Из знаменитых имен моего детства я помню имя Яна Кубелика. Это был прославленный скрипач, чех, приехавший в Россию на гастроли. Я его не слышал и не видел, потому что родители на концерты не ходили, да и ходи они на концерты, тоже меня, маленького, не взяли бы. Однако имя это задело мое детское внимание, потому что его часто повторяли дома, за столом. Оно было сенсационно, так как он был небывалый скрипач, как говорили за столом, первый в мире. Мне нравилось, что он именно «Кубелик»; я не воспринимал эту фамилию как чешскую, и потому она звучала странно, интересно.

Сенсация усилилась, когда распространился по Одессе слух, что некий студент, прослушав концерт Кубелика, застрелился и что Кубелик прислал на его гроб венок.

Кубелик — слышу я в далеком прошлом — Кубелик; вижу скрипку и венок.

Осип Мандельштам[98], описывая в своем «Шуме времени» концерт Кубелика, говорит, что маэстро был лилипут.

Правда — ведь он был Кубелик, то есть, хоть я его и не видел, безусловно маленький, из теста.

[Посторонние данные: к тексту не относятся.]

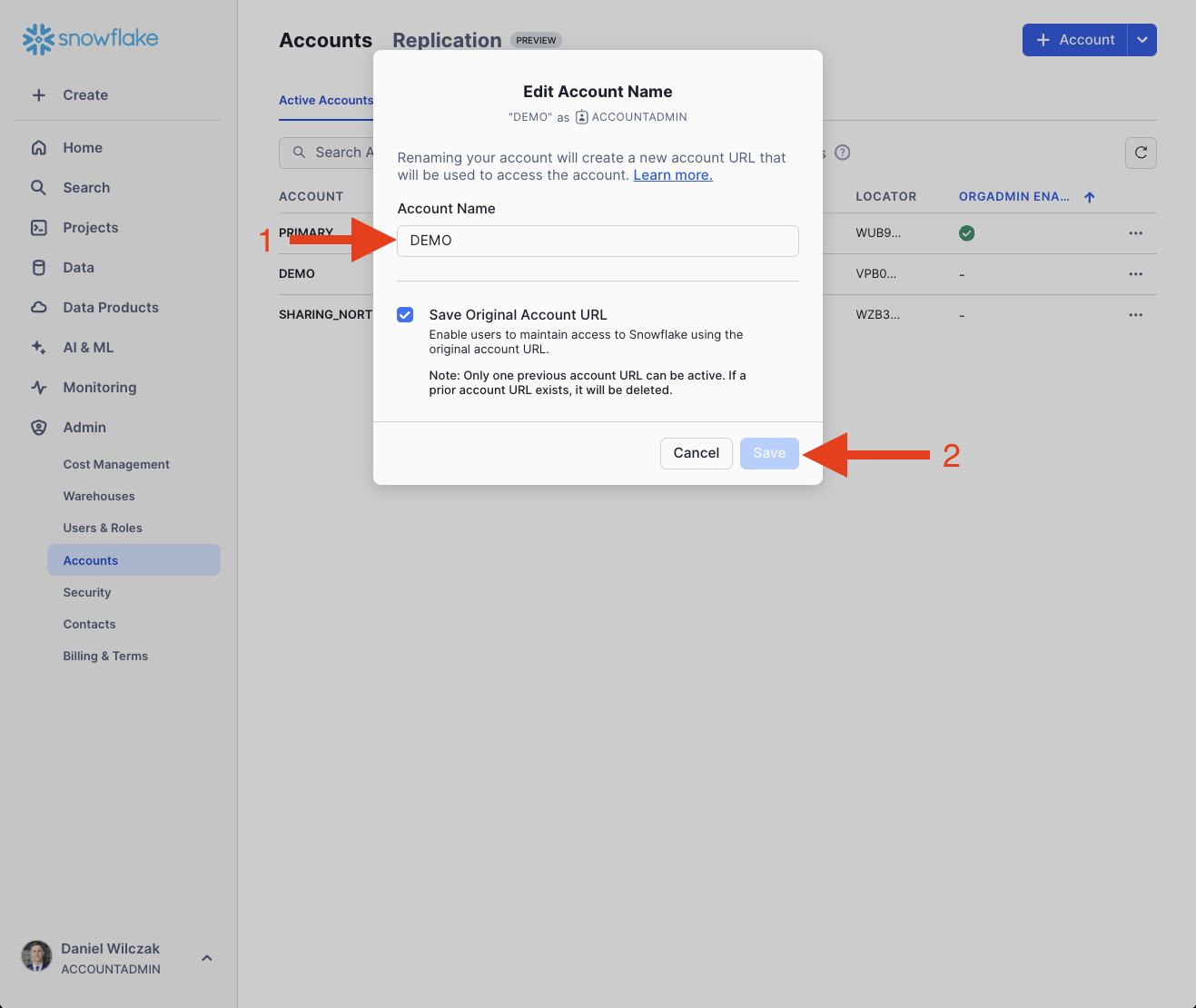The height and width of the screenshot is (1008, 1196).
Task: Click the Account Name input field
Action: pyautogui.click(x=598, y=241)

В Харькове? Да, да, в Харькове. Кто-то мне сказал:

— Вот это Мандельштам.

По безлюдному отрезку улицы двигались навстречу мне две фигуры, мужская и женская. Мужская была неестественно расширившаяся от шубы явно не по росту, да еще и не в зимний день. На пути меж массивом шубы и высоким пиком меховой же шапки светлел крошечный камушек лица… Мандельштам был брит, беззуб, старообразен, но царственной наружности. Голова у него была всегда запрокинута, руки всегда завершали или начинали какой-то непрактический, не житейского порядка жест[99].

Европа Цезарей!

С тех пор как в Бонапарта

Гусиное перо направил Метгерних,

Впервые за сто лет и на глазах моих

Меняется твоя таинственная карта!

Я хотел бы написать о Мандельштаме целое исследование, портрет. Есть ли портрет — исследование? Безусловно.

Мандельштам для нас, одесситов, был прежде всего петербургский поэт.

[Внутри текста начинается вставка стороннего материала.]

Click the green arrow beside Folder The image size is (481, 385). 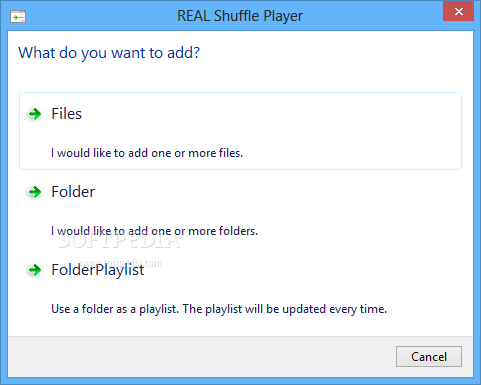pyautogui.click(x=34, y=192)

Анны Ахматовой настоящая фамилия — Горенко. Она родилась под Одессой, на хуторе Нерубайском (как теперь говорят — на Одессщине). Мне приятно думать, что мы из одного края с ней. Ее рисовал Альтман[100]. Горбоносая, худая. О ней писал Мандельштам[101]: о ее голосе, что он «души расковывает недра», о ней самой, что она, по его представлениям, похожа на Рашель — вот так, говорит он, как сидит сейчас перед ним Ахматова, «ложно-классическая Федра, сидела некогда Рашель!» Я считаю ее одним из виднейших поэтов в русском созвездии XX века.

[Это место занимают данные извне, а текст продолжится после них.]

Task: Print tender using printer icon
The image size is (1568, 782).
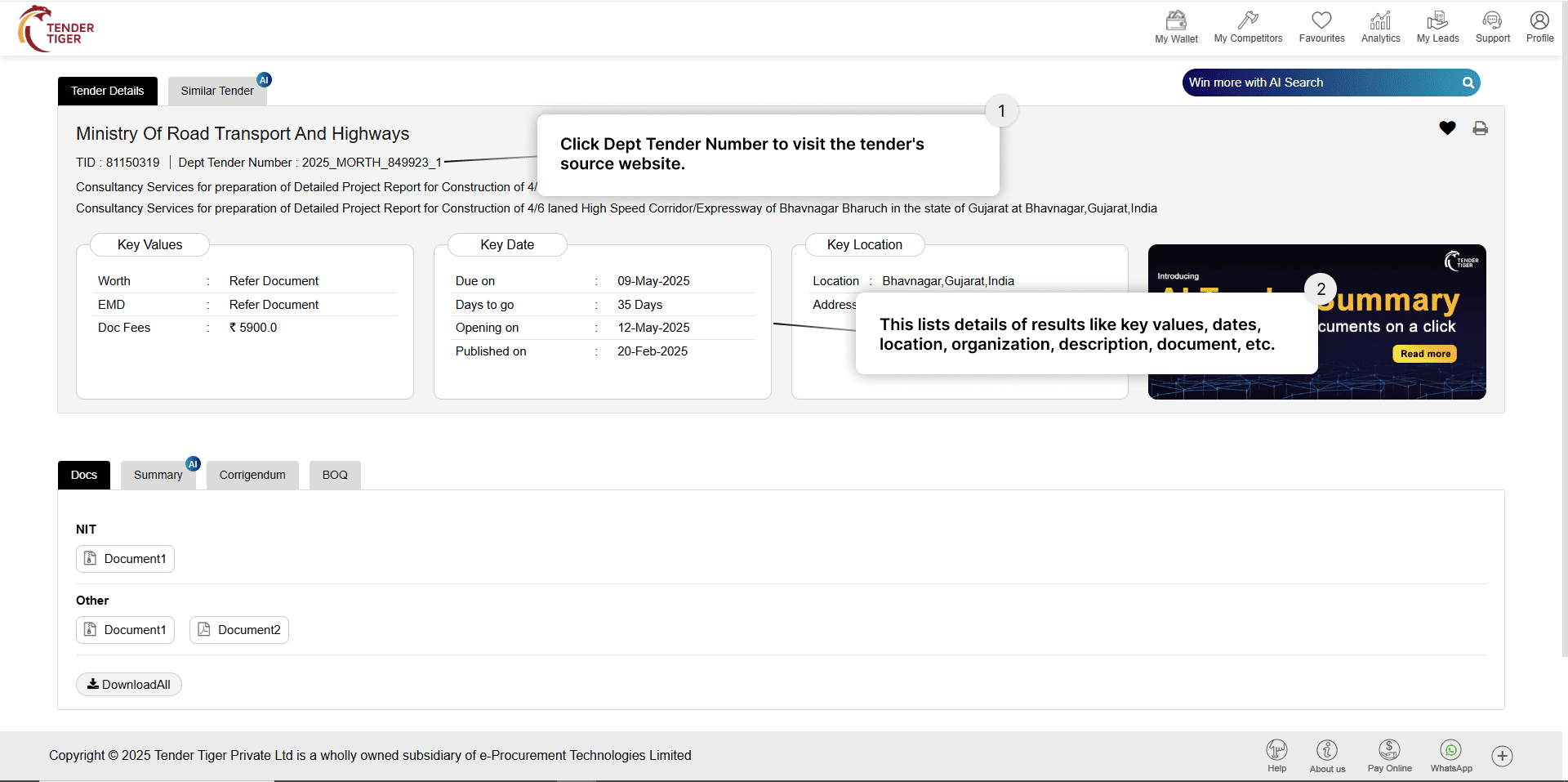Action: coord(1480,128)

Когда я был гимназистом, она уже пользовалась славой. Войдя в известность как писатель, я все никак не мог познакомиться с ней. О себе я очень много думал тогда, имея, впрочем, те основания, что уж очень все «признали» меня. Наконец в Ленинграде, в «Европейской» гостинице, под вечер, когда я вошел в ресторан и сел за столик, ко мне подошел писатель П. и сказал:

— Идем, познакомлю с Ахматовой.

Я подошел. У меня было желание, может быть, задраться. Во всяком случае, она должна, черт возьми, понять, с кем имеет дело. Я сел за столик. Не знаю, произвело ли на нее впечатление мое появление. Я, как почти со всеми тогда, кривлялся.

И вдруг она заговорила. Она заговорила о том, в частности, что переводит «Макбета»[102]. Там есть, сказала она, строки, где герой говорит, что его родина похожа более на мачеху, нежели на мать, и что люди на его родине умирают раньше, чем вянут цветы у них на шляпах. Все это ей нравится, сказала она. Вернее, не сказала, а показала лицом. Возможно, что, зная о моей славе, она тоже занялась такими же, как и я, мыслями: дать мне почувствовать, кто она. Это выходило у нее замечательно. Я чувствовал себя все тем же мальчиком, гимназистом. Мне тоже очень понравились эти строки из «Макбета», понравилось еще больше проявление ее вкуса. Эти строки я запомнил, и часто они приходят мне на память.